- Problem description
When you reach the line with "Task: Click the Identify Duplicates icon" in the records below, begin transcribing exactly and continue up to and including the line with "Task: Sort by the CPU column header", leaving out every picture.

Stored data:
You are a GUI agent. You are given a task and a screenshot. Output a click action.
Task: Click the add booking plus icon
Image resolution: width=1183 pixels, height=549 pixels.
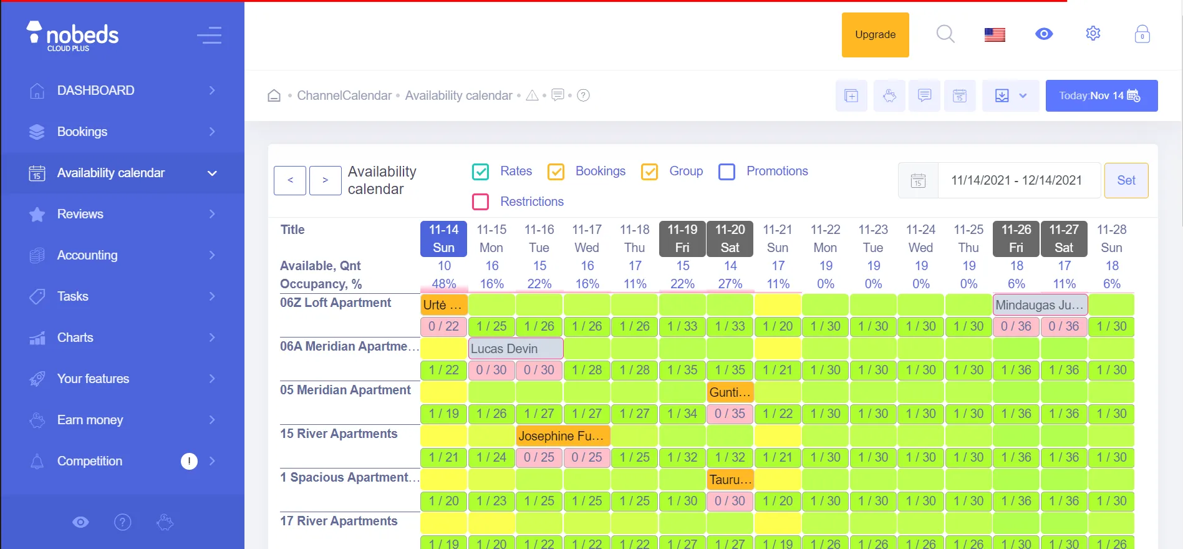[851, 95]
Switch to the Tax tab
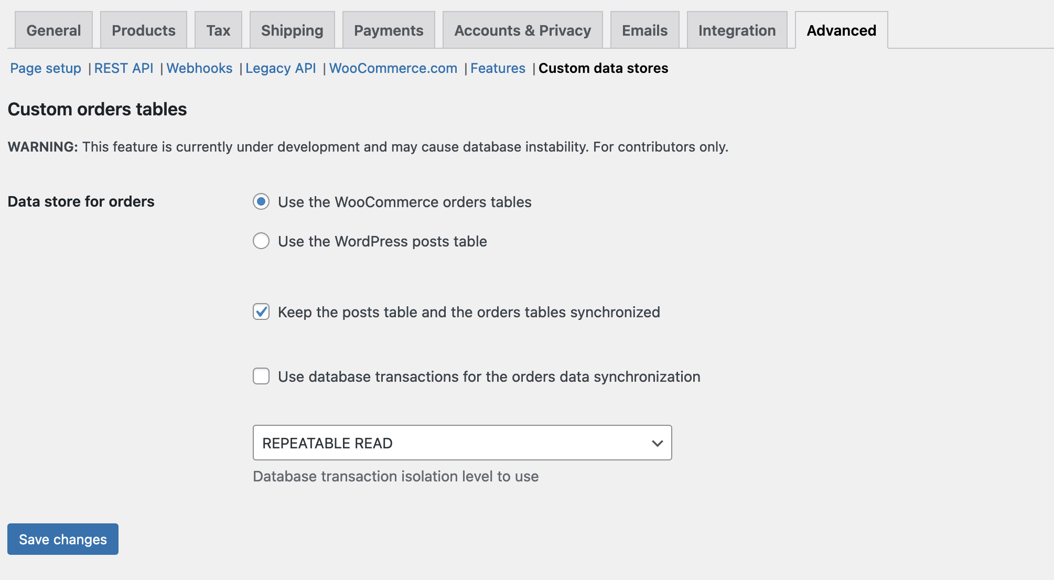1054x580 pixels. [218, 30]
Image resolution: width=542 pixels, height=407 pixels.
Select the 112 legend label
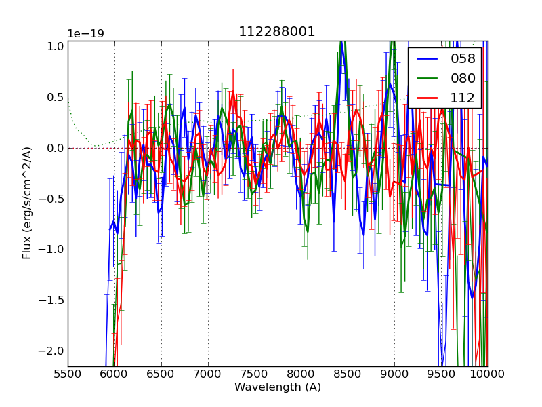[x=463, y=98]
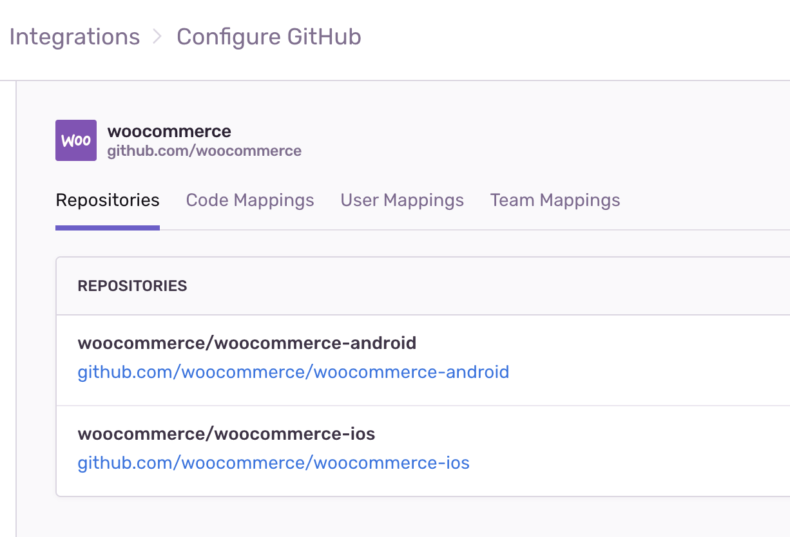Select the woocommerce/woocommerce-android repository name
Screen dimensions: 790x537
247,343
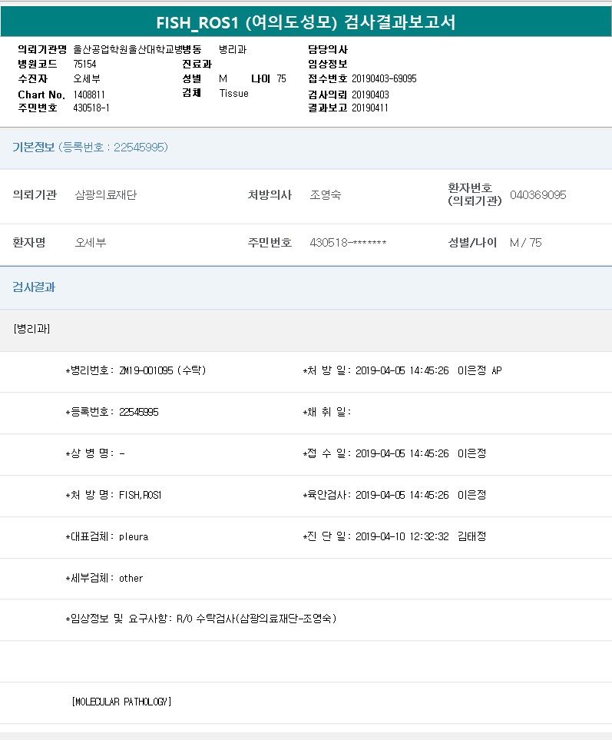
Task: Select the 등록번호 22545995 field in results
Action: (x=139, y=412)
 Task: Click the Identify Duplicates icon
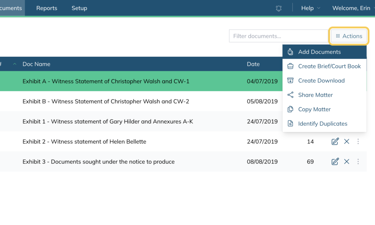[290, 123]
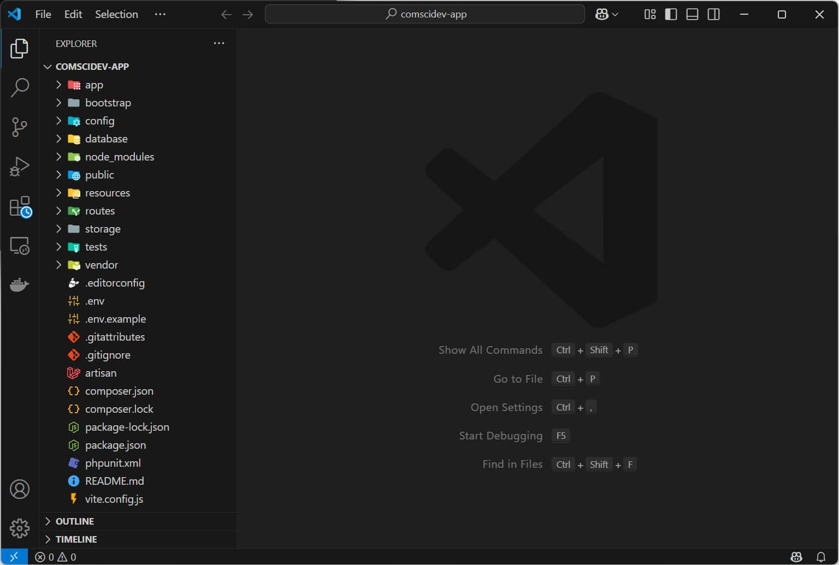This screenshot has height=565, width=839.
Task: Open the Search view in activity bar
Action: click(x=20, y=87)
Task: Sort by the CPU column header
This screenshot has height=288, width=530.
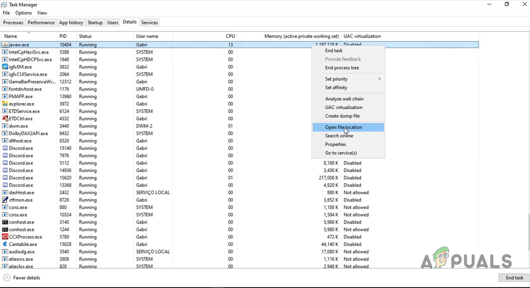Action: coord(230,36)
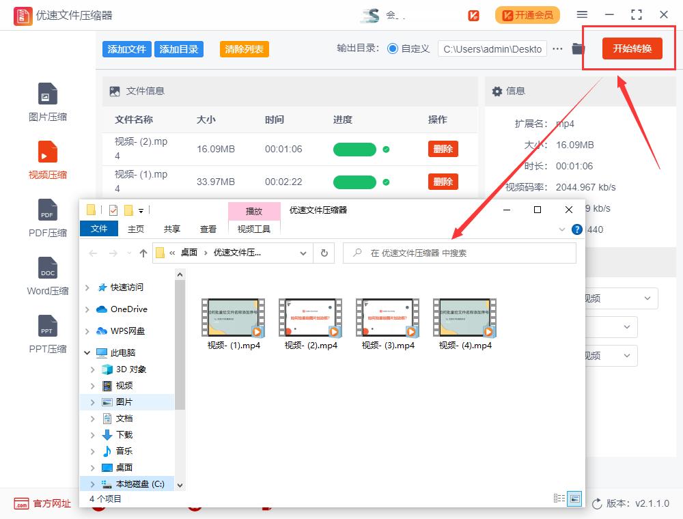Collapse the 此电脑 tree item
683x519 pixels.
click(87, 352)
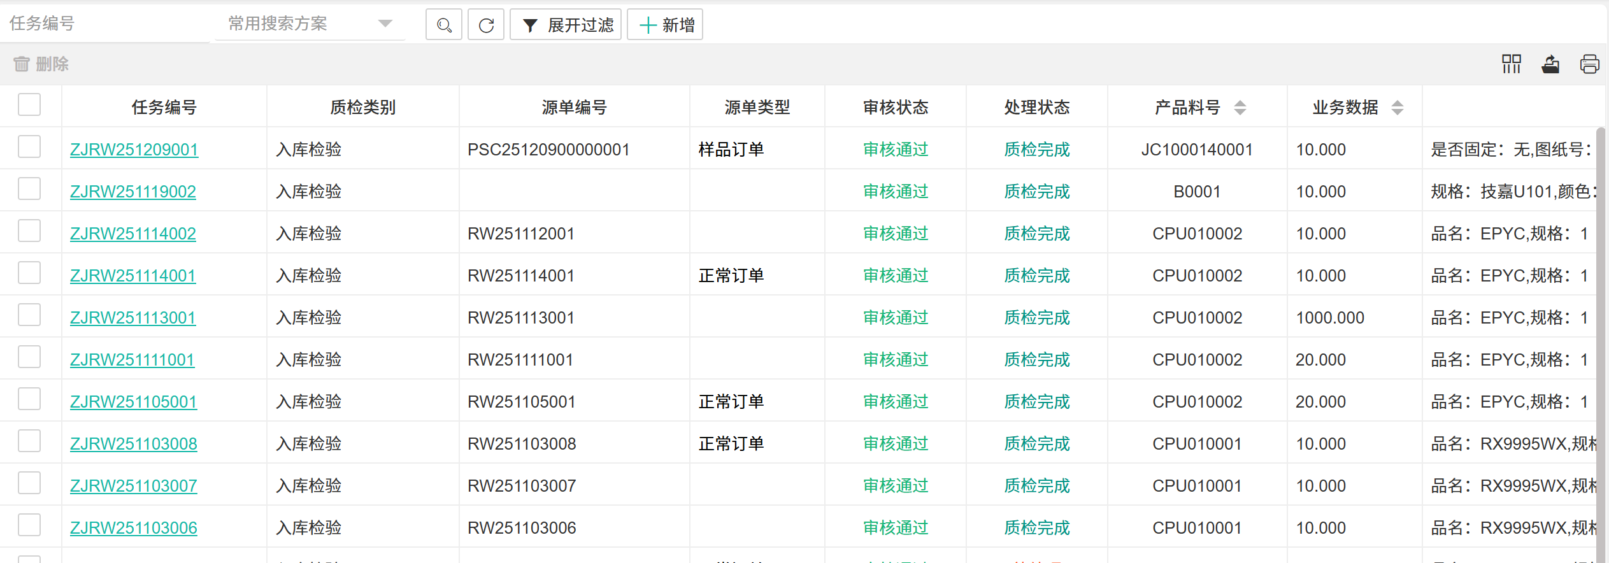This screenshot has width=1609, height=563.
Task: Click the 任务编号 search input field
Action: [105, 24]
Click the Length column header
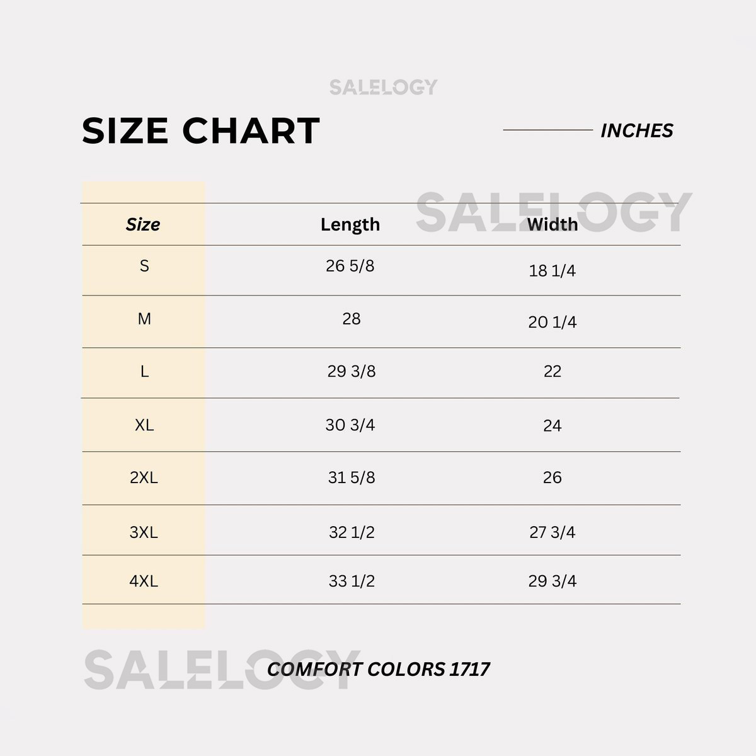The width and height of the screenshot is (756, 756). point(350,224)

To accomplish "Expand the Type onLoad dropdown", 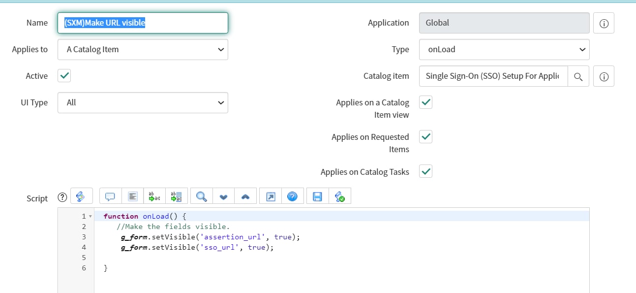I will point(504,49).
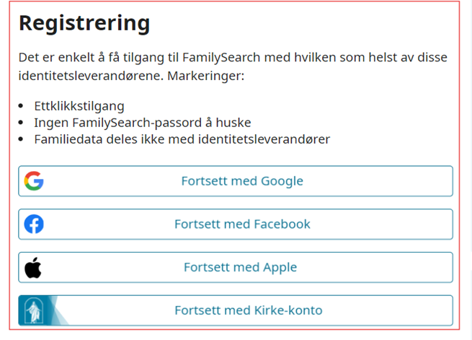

- Exercise result
 Task: Click the Identify Duplicates icon
[290, 123]
This screenshot has height=565, width=839.
Task: Open the Search view in activity bar
Action: click(x=20, y=87)
Task: Sort by the CPU column header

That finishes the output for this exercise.